Saturday, December 15, 2018

Playing With Fire #5

In Playing With Fire #4 I mentioned dropping the hand or finger into the key. This is called playing with gravity or arm weight. Some pianists may complain that certain pianos have a stiff action or, when they are cold, they have difficulty depressing keys. That is because they are trying to use the flexor muscles or the non-existent finger muscles to play. Your fingers have no muscles. They are moved by the muscles of the forearm.

When a pianist plays with gravity, the keys go down effortlessly because they are not using any muscle to depress the key, they are only using gravity or the weight of the arm. The only muscle engaged is the bicep which raises the hand from the fulcrum of the elbow, then controls the descent.

It is important to note that once your finger depresses a key, after you hit the "point of sound," you unweigh your arm so that you are not pressing down, leaving just enough weight to keep the key down. Another source of the apocryphal "repetitive strain injury" is pressing into keys because pressing stretches the long flexor tendons and stretching can create strain and micro tears. Since tendons do not have an active blood supply to promote healing, the body places scar tissue in the wound but, scar tissue does not stretch and results in larger tears the next time you stretch.

Warming up through stretching is also a myth.

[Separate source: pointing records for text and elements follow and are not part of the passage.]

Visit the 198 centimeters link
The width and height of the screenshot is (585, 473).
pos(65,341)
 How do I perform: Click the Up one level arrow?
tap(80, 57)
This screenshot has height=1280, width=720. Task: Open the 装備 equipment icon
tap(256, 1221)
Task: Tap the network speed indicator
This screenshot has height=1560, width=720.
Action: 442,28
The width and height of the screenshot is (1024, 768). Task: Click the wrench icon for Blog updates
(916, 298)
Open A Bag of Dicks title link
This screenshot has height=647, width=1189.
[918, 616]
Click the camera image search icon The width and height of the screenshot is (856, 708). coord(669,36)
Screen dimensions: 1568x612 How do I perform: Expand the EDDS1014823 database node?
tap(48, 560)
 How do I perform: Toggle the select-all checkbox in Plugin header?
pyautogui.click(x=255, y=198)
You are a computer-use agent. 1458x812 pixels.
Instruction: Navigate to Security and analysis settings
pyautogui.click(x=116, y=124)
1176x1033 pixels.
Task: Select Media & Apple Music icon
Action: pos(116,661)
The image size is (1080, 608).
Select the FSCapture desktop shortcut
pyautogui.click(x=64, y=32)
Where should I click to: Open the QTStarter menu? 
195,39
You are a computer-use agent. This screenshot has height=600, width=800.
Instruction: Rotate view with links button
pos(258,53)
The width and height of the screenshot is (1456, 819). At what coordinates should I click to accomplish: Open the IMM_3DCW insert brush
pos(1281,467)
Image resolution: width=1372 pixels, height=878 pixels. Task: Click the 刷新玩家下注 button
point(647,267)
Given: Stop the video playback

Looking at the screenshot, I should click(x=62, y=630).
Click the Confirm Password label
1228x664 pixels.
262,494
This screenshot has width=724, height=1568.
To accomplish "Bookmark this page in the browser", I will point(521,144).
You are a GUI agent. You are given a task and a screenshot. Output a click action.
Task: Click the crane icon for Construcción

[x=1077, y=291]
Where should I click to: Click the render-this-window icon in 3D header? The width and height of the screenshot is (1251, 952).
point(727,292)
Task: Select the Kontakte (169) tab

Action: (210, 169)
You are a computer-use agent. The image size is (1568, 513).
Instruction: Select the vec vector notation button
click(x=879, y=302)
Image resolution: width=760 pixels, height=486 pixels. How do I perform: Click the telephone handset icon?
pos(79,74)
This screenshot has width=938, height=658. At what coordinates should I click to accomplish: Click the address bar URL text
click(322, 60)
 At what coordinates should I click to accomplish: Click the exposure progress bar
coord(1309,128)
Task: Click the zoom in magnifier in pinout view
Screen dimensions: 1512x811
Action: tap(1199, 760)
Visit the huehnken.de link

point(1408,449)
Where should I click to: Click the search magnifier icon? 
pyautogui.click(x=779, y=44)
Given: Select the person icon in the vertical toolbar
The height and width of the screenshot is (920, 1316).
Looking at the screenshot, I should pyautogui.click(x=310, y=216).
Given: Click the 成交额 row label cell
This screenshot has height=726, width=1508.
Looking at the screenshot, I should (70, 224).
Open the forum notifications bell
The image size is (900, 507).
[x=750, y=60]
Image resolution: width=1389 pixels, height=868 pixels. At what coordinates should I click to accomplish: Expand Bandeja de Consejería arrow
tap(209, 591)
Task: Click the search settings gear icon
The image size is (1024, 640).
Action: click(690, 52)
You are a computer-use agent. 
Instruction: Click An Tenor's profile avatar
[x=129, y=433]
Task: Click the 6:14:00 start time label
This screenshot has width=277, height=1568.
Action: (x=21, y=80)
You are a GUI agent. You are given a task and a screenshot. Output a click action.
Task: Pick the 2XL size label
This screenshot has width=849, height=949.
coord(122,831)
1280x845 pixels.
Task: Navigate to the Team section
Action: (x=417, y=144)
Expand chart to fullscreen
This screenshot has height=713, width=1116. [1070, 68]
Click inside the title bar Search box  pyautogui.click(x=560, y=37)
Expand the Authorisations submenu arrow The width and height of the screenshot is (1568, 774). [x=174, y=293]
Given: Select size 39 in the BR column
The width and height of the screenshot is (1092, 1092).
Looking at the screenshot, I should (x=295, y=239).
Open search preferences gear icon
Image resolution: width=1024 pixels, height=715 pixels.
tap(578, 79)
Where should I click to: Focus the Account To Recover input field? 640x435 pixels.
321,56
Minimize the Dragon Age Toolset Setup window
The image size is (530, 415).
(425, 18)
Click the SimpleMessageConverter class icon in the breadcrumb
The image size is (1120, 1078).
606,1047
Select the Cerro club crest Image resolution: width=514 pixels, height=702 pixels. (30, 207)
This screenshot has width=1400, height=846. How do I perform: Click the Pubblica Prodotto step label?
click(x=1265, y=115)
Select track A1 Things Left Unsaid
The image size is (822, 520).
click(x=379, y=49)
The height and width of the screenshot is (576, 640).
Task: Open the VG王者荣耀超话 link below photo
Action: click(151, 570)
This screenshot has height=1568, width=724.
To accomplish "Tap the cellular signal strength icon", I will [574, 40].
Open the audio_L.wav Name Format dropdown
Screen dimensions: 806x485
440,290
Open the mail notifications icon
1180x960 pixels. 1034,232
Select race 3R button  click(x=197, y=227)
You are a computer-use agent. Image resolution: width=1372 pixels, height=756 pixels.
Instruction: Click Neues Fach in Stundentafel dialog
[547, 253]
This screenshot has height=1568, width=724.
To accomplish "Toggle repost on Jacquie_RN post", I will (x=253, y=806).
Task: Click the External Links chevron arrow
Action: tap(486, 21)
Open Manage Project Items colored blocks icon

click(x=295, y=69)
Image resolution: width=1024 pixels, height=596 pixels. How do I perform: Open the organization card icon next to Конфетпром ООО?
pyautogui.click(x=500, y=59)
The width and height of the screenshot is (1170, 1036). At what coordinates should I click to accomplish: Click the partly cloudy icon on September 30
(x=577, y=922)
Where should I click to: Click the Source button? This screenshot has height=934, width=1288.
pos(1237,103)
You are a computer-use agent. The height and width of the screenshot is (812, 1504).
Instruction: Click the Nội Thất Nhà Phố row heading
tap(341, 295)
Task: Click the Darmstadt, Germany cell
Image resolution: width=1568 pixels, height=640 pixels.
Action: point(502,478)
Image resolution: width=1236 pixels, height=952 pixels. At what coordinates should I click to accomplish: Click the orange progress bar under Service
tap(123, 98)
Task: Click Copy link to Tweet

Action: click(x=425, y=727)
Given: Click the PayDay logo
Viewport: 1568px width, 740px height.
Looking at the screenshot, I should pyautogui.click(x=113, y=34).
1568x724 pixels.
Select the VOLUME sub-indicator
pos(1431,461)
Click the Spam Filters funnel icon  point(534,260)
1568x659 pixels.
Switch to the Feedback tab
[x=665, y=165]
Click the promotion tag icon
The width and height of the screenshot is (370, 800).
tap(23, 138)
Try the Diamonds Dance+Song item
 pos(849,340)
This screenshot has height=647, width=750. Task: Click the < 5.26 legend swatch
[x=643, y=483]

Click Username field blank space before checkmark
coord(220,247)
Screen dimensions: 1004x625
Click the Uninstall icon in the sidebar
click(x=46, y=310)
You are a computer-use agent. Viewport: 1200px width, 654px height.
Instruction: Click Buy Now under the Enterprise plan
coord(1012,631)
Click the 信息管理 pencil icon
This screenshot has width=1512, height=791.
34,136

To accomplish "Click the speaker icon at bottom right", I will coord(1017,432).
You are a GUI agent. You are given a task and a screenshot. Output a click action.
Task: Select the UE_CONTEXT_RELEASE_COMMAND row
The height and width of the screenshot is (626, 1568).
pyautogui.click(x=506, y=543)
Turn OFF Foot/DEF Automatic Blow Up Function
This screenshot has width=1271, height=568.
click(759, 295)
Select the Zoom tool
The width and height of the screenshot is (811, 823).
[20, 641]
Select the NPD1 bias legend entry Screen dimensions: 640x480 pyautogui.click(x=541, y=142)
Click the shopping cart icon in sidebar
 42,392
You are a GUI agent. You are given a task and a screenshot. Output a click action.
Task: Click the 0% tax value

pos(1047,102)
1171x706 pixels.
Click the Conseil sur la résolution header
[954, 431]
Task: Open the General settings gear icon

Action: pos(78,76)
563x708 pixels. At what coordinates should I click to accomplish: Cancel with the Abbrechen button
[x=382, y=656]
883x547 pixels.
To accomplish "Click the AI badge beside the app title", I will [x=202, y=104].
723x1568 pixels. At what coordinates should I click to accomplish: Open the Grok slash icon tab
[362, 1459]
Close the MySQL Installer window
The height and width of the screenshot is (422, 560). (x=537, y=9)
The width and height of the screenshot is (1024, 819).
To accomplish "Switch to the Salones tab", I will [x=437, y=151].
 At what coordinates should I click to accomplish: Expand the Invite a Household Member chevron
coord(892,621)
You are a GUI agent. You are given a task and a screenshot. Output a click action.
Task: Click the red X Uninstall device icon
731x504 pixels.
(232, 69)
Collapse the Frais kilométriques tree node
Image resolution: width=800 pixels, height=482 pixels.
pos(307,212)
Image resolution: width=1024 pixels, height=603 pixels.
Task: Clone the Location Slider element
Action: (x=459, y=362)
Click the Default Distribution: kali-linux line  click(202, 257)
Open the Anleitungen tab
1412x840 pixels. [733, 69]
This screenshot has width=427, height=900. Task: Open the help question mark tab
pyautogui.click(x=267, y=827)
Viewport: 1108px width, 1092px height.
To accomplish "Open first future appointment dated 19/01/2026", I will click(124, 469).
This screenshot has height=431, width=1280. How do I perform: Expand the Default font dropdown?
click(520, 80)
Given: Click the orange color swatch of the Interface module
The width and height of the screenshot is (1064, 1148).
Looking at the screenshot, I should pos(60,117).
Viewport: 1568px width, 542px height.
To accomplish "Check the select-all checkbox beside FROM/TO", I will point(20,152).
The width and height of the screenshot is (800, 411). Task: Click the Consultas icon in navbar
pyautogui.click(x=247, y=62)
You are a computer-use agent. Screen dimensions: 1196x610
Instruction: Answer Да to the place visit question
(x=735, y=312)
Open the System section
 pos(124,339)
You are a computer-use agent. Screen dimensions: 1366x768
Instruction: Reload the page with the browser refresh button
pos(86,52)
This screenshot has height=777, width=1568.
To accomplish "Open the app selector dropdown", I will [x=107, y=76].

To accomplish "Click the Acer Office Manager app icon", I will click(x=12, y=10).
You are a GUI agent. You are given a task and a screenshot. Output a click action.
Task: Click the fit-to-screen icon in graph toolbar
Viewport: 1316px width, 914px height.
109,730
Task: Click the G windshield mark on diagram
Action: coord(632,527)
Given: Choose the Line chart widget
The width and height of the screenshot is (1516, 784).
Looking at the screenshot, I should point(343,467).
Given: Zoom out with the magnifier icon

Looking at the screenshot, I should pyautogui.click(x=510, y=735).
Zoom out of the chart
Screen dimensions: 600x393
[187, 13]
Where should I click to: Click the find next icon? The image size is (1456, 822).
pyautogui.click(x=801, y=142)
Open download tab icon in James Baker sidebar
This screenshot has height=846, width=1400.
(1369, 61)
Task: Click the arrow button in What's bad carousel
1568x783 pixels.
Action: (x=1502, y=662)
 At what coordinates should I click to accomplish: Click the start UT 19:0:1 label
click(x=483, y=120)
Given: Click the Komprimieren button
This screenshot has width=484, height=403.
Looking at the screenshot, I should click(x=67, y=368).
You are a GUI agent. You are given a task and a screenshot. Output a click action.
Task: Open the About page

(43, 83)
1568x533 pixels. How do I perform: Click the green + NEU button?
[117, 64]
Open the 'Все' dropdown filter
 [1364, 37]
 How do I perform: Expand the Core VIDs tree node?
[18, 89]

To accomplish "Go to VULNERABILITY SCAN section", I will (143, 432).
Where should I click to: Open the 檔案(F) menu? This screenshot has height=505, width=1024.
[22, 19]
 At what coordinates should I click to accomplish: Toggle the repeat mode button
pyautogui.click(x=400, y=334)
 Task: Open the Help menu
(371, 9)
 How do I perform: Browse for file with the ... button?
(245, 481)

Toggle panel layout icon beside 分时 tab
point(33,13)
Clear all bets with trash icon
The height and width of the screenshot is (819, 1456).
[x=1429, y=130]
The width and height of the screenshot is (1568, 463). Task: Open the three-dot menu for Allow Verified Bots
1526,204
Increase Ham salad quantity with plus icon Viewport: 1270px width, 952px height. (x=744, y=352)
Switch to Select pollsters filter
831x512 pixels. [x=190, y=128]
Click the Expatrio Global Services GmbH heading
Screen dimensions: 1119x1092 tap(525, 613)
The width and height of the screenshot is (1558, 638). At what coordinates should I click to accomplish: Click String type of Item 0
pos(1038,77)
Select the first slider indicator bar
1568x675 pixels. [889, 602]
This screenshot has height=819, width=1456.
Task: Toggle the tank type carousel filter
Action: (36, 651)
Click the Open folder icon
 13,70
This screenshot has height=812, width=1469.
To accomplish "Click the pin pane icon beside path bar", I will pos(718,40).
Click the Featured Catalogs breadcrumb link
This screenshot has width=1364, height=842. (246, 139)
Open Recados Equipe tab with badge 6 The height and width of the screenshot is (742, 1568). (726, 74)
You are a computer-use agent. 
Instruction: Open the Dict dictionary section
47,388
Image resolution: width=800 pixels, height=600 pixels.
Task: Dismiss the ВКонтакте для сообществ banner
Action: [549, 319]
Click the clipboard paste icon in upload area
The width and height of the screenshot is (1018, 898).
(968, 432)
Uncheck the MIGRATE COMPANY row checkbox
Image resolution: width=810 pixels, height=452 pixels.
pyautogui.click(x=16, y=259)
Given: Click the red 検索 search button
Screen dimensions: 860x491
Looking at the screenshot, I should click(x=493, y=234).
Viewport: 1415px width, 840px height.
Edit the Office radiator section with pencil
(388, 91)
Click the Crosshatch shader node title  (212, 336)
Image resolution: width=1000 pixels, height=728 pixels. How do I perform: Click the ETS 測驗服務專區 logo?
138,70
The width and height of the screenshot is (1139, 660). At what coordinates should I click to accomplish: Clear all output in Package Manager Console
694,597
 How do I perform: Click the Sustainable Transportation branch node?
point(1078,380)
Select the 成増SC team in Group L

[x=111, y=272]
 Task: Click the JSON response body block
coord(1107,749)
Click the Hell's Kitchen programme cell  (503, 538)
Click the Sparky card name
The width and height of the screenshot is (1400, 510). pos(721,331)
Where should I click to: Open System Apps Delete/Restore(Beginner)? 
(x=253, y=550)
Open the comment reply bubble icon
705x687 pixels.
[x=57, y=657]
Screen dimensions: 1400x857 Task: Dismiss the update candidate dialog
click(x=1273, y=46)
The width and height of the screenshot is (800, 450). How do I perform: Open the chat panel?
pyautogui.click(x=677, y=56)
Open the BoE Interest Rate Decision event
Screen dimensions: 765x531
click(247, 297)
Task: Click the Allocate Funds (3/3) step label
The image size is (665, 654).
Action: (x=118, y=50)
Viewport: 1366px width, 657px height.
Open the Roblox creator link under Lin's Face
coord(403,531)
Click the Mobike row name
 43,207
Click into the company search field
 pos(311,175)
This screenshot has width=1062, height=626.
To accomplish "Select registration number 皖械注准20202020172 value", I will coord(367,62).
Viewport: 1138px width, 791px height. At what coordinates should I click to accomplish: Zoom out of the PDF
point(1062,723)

What happens when you overstretch your muscles, you tear muscle fibers and the body rushes blood to the site to begin repairing the damage of the stretch. Since blood is warm, it gives the illusion of warming up. A better way to warm up is to sit in a warm room. Also, you can't spot warm up since your blood is always circulating. When muscles and tendons are actually cold, they contract and resist stretching. Stretching cold tendons is always bad because they are contracted, resisting stretching and more apt to tear than stretch.

It is sort of like stretching warm taffy into gooey strands. Try that with frozen taffy and it will break. It is important for a pianist to never play with a cold body unless you have mastered ergonomic playing and the laws of physics.